Oh the places we’ll go…

In truth, science has taken me to some of the coolest places I could possibly imagine. As an undergrad, I went to field sites in the depths of the Northern California wilderness that look so wild and untouched they could be the set for the next Jurassic Park movie. I’ve been to redwood forests studying ecosystem dynamics. Science training took me to the underwater kelp jungles of Monterey Bay, California, and offshore Oregon where I learned, among other things, that measuring baby sea stars (sometimes the size of my thumb nail) becomes infinitely more challenging in a surge that forces you 8 feet in either direction. I also learned that sea creatures (specifically sea otters and trigger fish) have the ability and the instinct to irreparably damage science equipment, but THAT is a story for another time! Research took me to the underwater paradise that is the coral reefs of Indonesia, where night diving with bioluminescent dinoflagellates meant that the water around me perfectly mirrored the stars that sparkled out of the darkness overhead.

Alex Niebergall helps with Winkler titrations by mixing reagents with water samples to fix the dissolved oxygen. Credits: Collin Roesler
Alex Niebergall samples water from the morning optics cast. Credits: Abigale Wyatt

Now as a brand new graduate student in Earth and ocean science, I found myself living on a floating laboratory in the middle of the Pacific Ocean, with a view of the waves as far as the eye can see in a blue hue that is unlike anything I ever saw in my life. My group’s project aboard the ship was focused on quantifying how the plankton communities in the ocean influence carbon export by estimating the net community production at the ocean’s surface. We did this by measuring biological oxygen concentrations in the surface water and pairing these data with genetic analyses of the microbial community. These measurements allowed us to infer how much carbon was being taken up by biological processes and thus, taken out of the atmosphere.

With this project, those same subjects I learned to love in the tenth grade—chemistry, ecology, genetics, math—tied together (with the help and expertise of many, many other dedicated scientists) to give us a comprehensive view of what is happening in the ocean and how it affects our planet’s climate.

Yuanheng Xiong watches the sunrise from the back deck of the R/V Sally Ride.
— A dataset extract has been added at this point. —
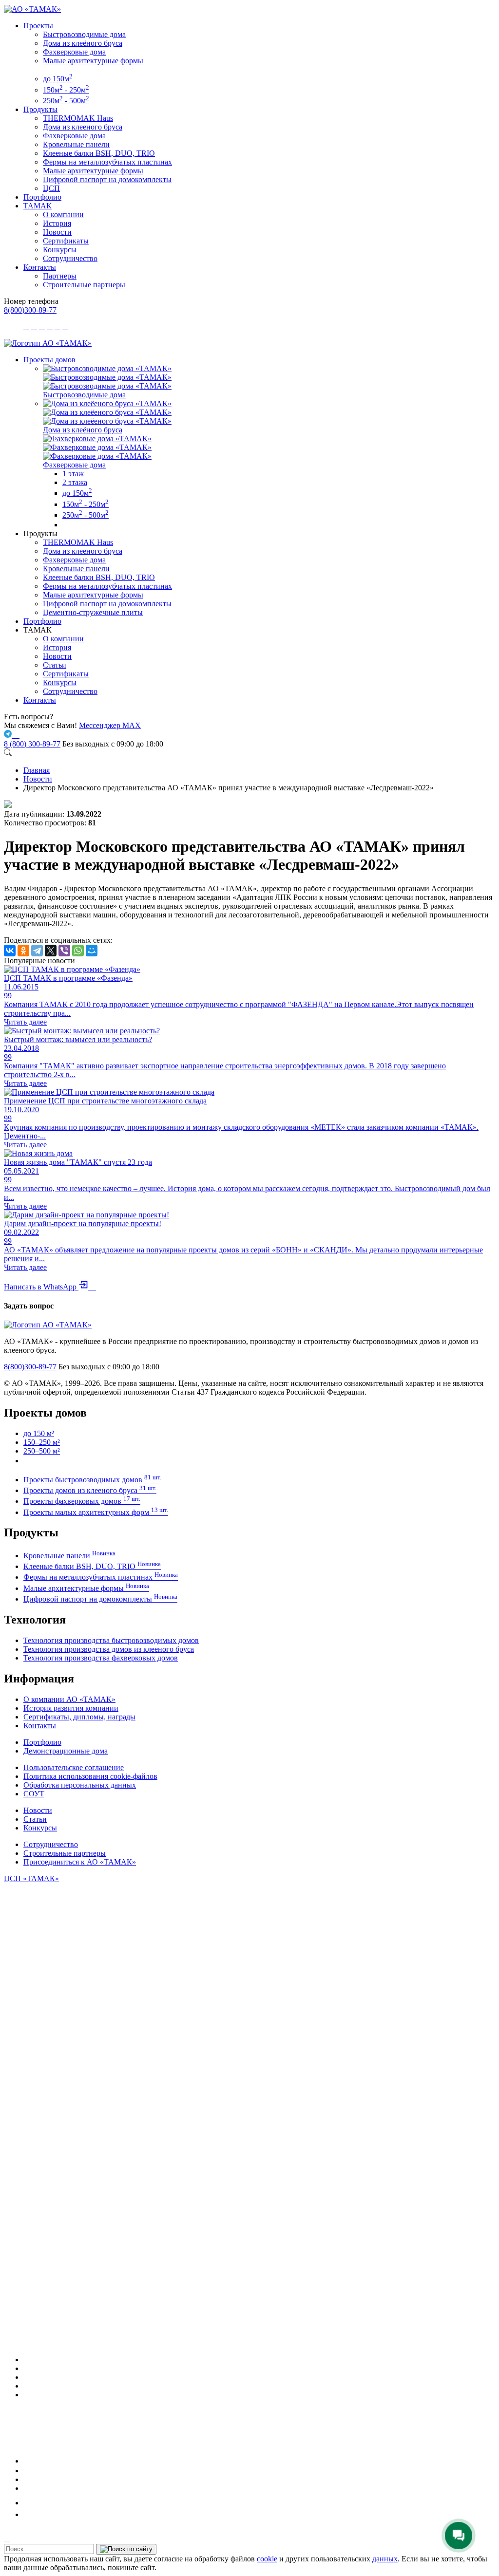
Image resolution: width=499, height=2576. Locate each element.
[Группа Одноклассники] (25, 2470)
Credits: Alex Niebergall

To some, the idea of being a floating speck in the middle of the ocean may seem isolating (or at the very least, nausea-inducing). To me, it is the coolest place I’ve ever been. The view reminds me that I am a small part of something big, not just as a junior scientist in the immense scientific undertaking that is the EXPORTS project, but also as one small human in the middle of an enormous planet that we have the privilege to explore, admire, question, and hopefully understand. Today, I am a happy, and very lucky, scientist because I was on this wild adventure, working alongside some of the most inspirational and dedicated scientists I have ever met.

But tomorrow? Tomorrow I am eagerly waiting to see where science will take me next.